Recorded data
________________

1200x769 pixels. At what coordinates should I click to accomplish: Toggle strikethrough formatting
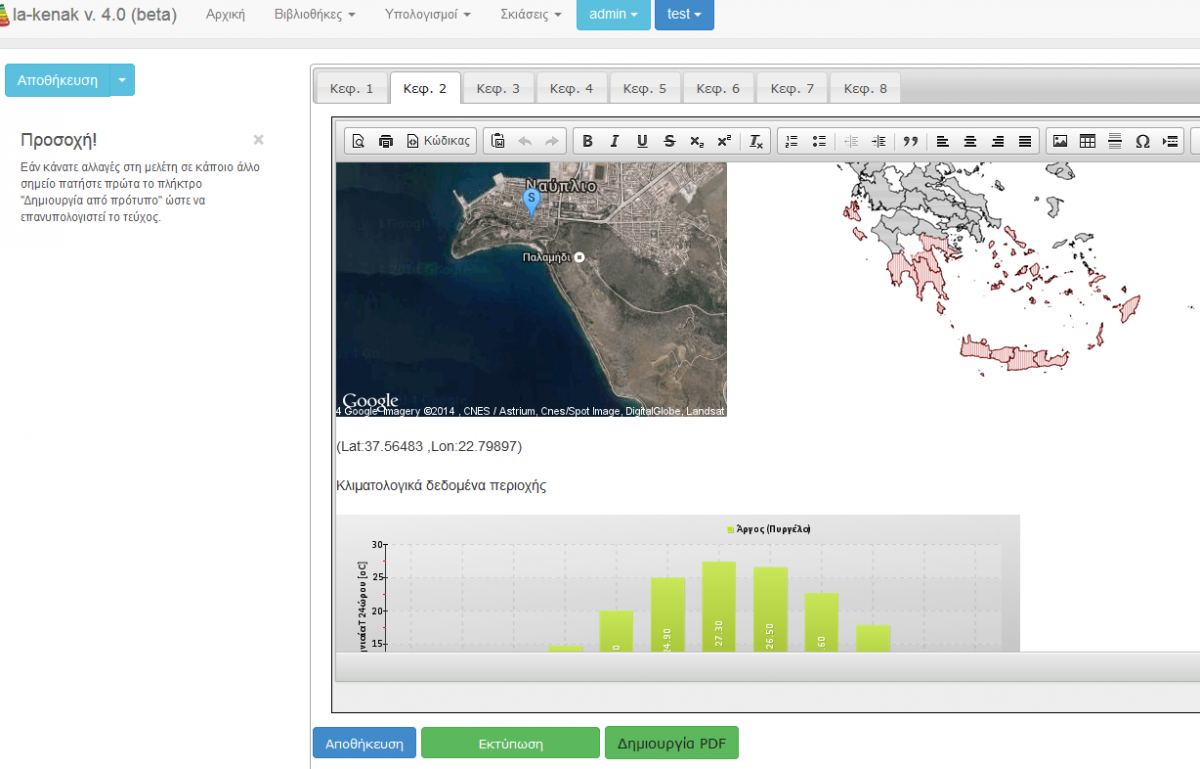(669, 142)
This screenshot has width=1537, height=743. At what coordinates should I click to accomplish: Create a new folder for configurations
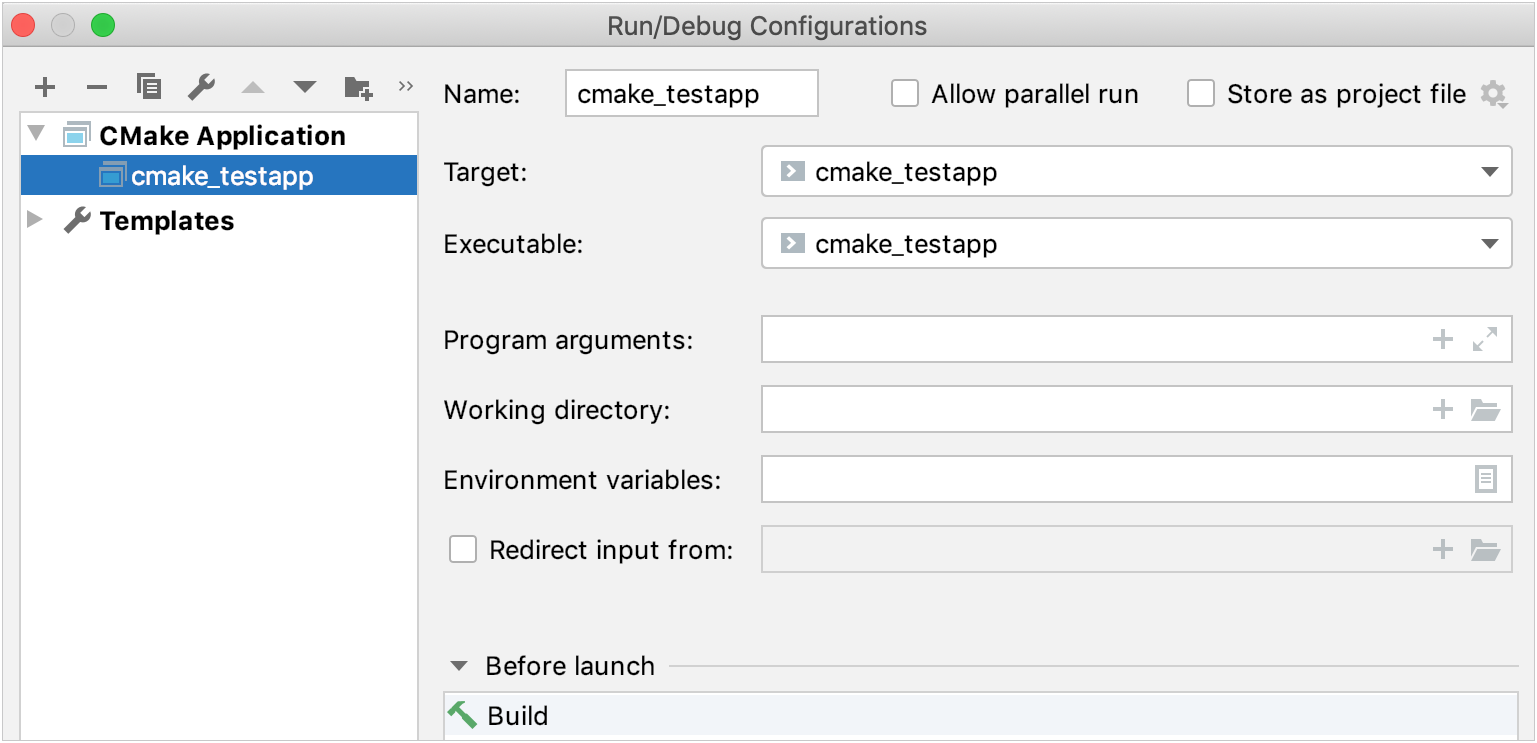(x=357, y=87)
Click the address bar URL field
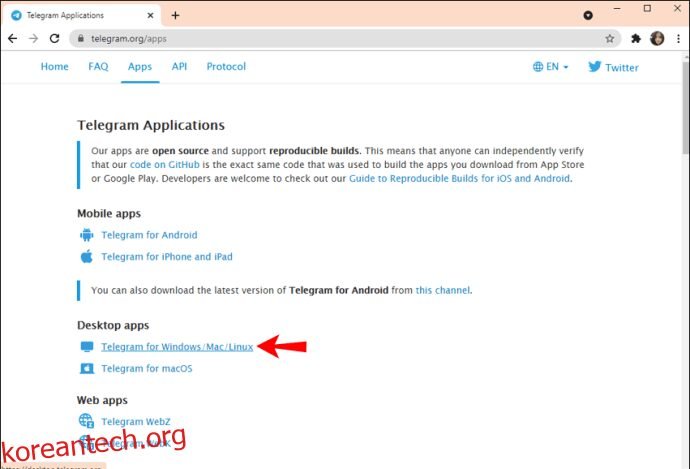This screenshot has width=690, height=469. pyautogui.click(x=330, y=38)
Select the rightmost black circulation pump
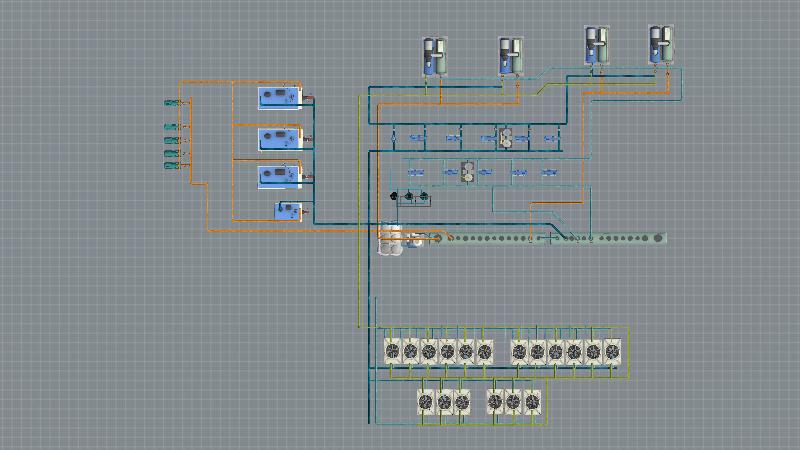The width and height of the screenshot is (800, 450). pos(423,196)
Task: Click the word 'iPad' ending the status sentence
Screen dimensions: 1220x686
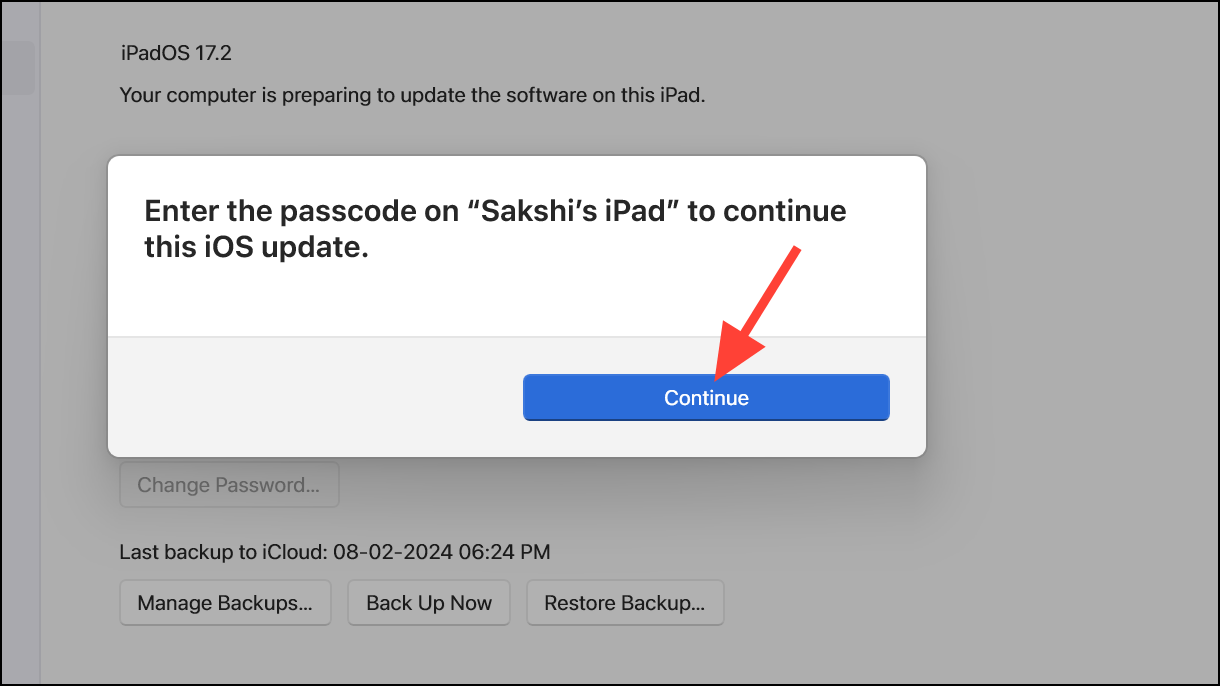Action: coord(687,96)
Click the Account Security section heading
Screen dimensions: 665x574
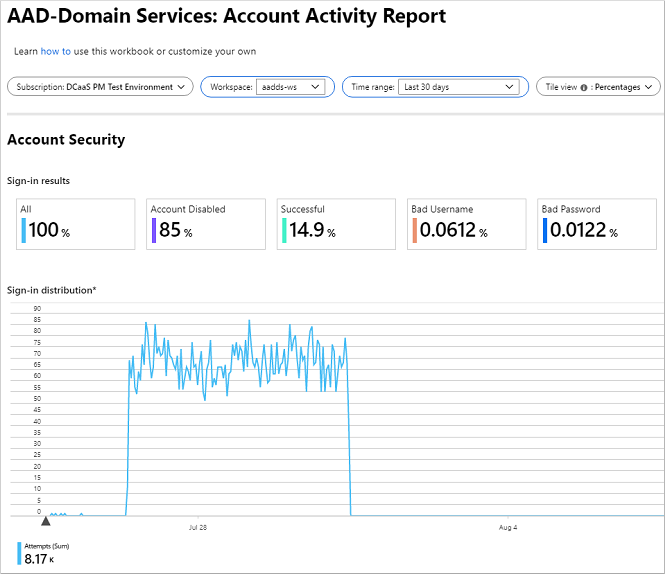66,140
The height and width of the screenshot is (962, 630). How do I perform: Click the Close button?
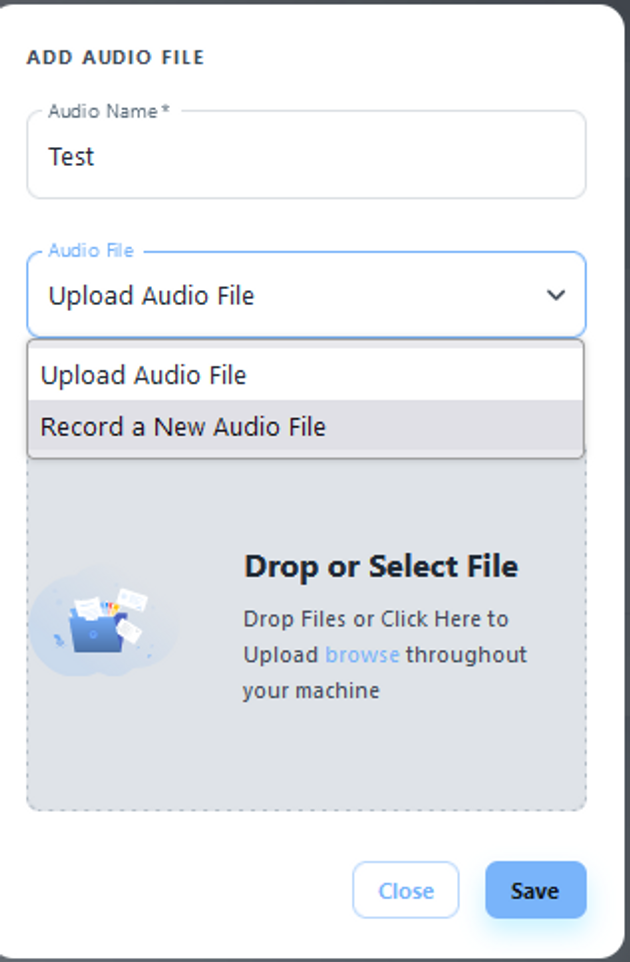(x=405, y=890)
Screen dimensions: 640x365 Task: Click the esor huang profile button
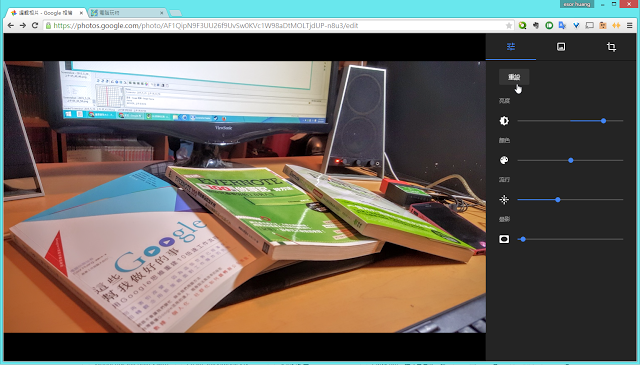tap(577, 4)
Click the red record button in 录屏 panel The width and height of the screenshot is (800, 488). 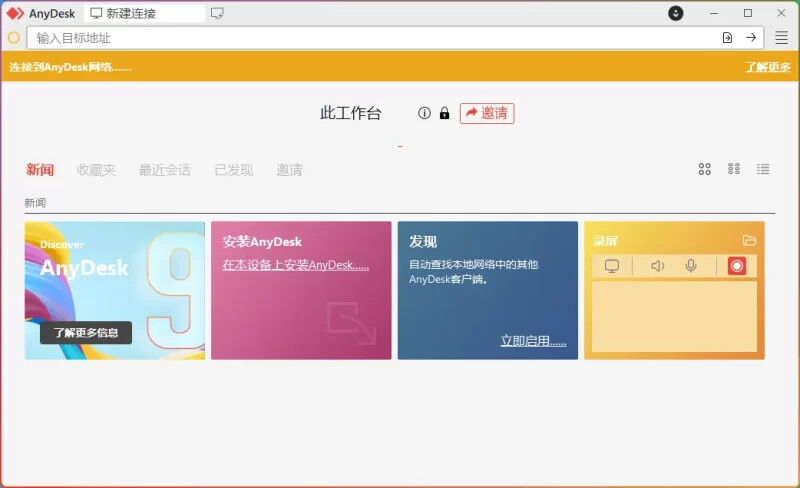pos(737,266)

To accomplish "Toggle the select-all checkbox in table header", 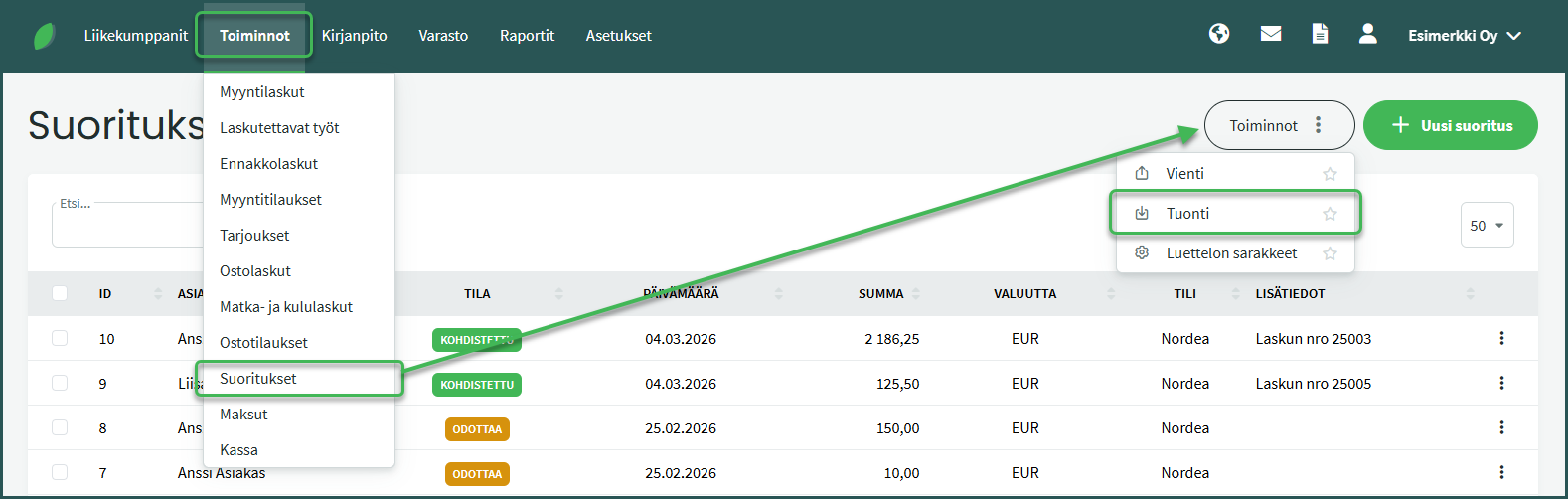I will 60,293.
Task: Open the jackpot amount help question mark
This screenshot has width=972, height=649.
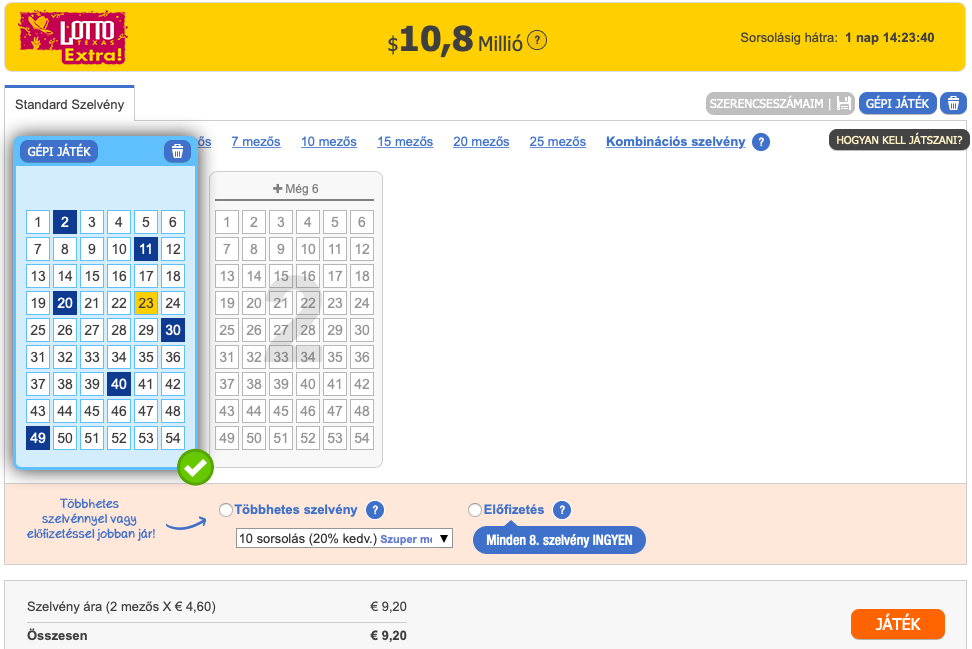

________________

- _ACTION ITEM_
There should be an exact restatement of the lines from the line with "Task: Open the" through the last line of the entries above, and no pictures in it.

- _TASK RESPONSE_
Task: Open the jackpot amount help question mark
This screenshot has width=972, height=649.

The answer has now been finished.